### [SET OF TASKS]
**A)** Can you turn the paragraph of the hospital room post below that begins "I'm sitting in the corner" into a short bulleted list that keeps its main facts?
**B)** Answer these questions about the hospital room post below:
(i) How many hours has the writer slept out of the last 48?
(ii) Which two adjectives describe the journey that there is no going back on?
(iii) What is the writer incredibly grateful for?

### [PASSAGE FOR REVIEW]

§

Waiting in the corner of a hospital room



Hospital Chair



I’m sitting in the corner of a hospital room, writing on my phone. I’ve slept for 2 hours out of the last 48 and there is a way to go yet. I can hear the muffled sound of nuggets‘ heartbeat coming from the machine my wife is tied to and birds singing outside to greet the sun as it rises again.

In these moments I have felt more vulnerable, more helpless and more lonely than I have ever known before. I’m bombarded by extremes of emotion I have no idea how anyone could prepare for, as we trundle forwards on this unstoppable, unrelenting journey which there is no going back on now.

Apart from being exhausted and drained, everyone is doing fine so far. Sure, it hasn’t been quite how we imagined it, but the events of the last few hours and days haven’t even come close to dangerous. For that, I am incredibly grateful.

§

### [DATA FOR REVIEW]
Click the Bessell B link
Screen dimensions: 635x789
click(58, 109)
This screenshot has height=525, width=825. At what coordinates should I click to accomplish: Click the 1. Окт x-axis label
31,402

§

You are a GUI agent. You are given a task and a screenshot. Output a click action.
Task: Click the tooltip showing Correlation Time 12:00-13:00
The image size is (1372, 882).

§

### [SOLVED TASKS]
**A)**
- The writer sits in the corner of a hospital room, writing on a phone.
- The writer has slept 2 hours out of the last 48, with a way still to go.
- The muffled sound of nuggets' heartbeat comes from the machine the writer's wife is tied to.
- Birds sing outside as the sun rises.

**B)**
(i) 2 hours.
(ii) Unstoppable and unrelenting.
(iii) That the events of the last few hours and days haven't even come close to dangerous.